After the main course, during a pause, an offering was made to the Lares, the spirits of the house. This offering normally consisted of meat, cake and wine. The cake was usually coloured with saffron.
Foods and ingredients
The ancient Roman diet resembles a classic Mediterranean diet, but without several familiar foods common in Italian cuisine today. The ancient Romans did not consume spinach or eggplant (which later became common from the Arab world) and tomatoes or capsicum peppers (which only appeared in Europe following the discovery of the New World and the Columbian Exchange). There were also few citrus fruits.
However, other items that are staples of modern Italian cooking were present in ancient Rome; Pliny the Elder discussed more than 30 varieties of olive, 40 kinds of pear, figs (native and imported from Africa and the eastern provinces), and a wide variety of vegetables (Jacques André listed 54 cultivated and 43 wild vegetables in ancient Rome). Some of these vegetables are no longer present in the modern world, while others have undergone significant changes; carrots of different colors were consumed, but not in orange.
Butcher's meat was an uncommon luxury, and seafood, game, and poultry were more common; on his triumph, Caesar gave a public feast to 260,000 humiliores which featured all three of these foods, but no butcher's meat. John E. Stambaugh writes that meat "was scarce except at sacrifices and the dinner parties of the rich." The most popular meat was pork. Beef was uncommon in ancient Rome, being more common in ancient Greece; it is not mentioned by Juvenal or Horace.

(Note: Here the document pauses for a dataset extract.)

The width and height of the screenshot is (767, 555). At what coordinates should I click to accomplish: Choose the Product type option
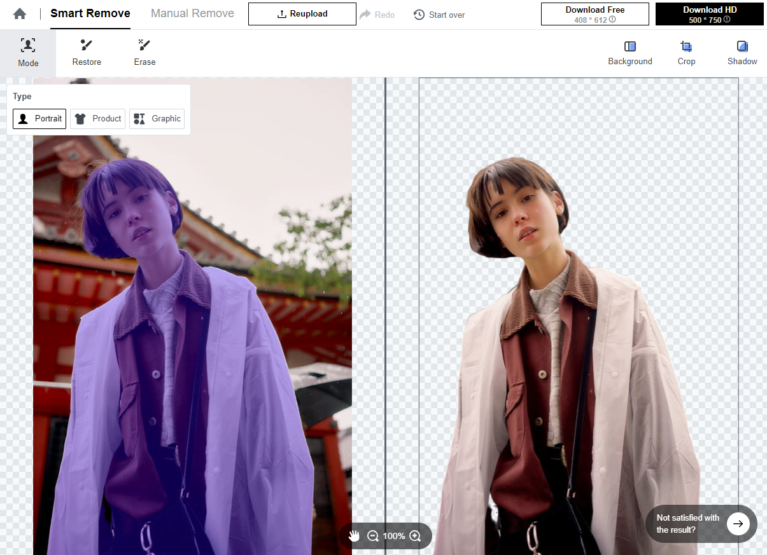pos(97,119)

Fish were more common than meat. Aquaculture was sophisticated; there were large-scale industries devoted to oyster farming. The Romans also engaged in snail farming and oak grub farming. Some fish were greatly esteemed and fetched high prices, such as mullet raised in the fishery at Cosa, and "elaborate means were invented to assure its freshness."
Dormice were consumed; the fattest of these rodents were considered to be a delicacy. A status symbol among wealthy Romans, some even had dormice weighed in front of dinner guests. A sumptuary law enacted under Marcus Aemilius Scaurus forbade the consumption of dormice, but they continued to be consumed.
Fruit was eaten fresh when in season, and dried or preserved over winter. Popular fruits include apples, pears, figs, grapes, quinces, and pomegranates. Less common fruits were the more exotic cherries, apricots, oranges, lemons, and dates; although known to the ancient Romans, these were not cultivated in Italy until the Principate. The lemon was known and was accurately distinguished from the citron. At least 35 cultivars of pear were grown in Rome, along with three types of apples; Cato described pear culture methods similar to modern techniques.
Many kinds of vegetables were cultivated and consumed. These included cabbage and other brassicas (such as kale, cauliflower, Brussels sprouts, and broccoli); lettuce, endive, onion, leek, asparagus, French beans, zucchini (courgettes), artichoke, radishes, and cucumber. Some vegetables were illustrated in reliefs. Cabbage was eaten both raw (sometimes dipped in vinegar) and cooked. Cato greatly esteemed cabbage, believing it to be good for the digestion, and believing that if a sick person ate a great deal of cabbage and bathed in his urine, he would recover.
The Roman colonies provided many foods to Rome; the city received ham from Belgium, oysters from Brittany, garum from Mauritania, wild game from Tunisia, silphium (laser) from Cyrenaica, flowers from Egypt, lettuce from Cappadocia, and fish from Pontus.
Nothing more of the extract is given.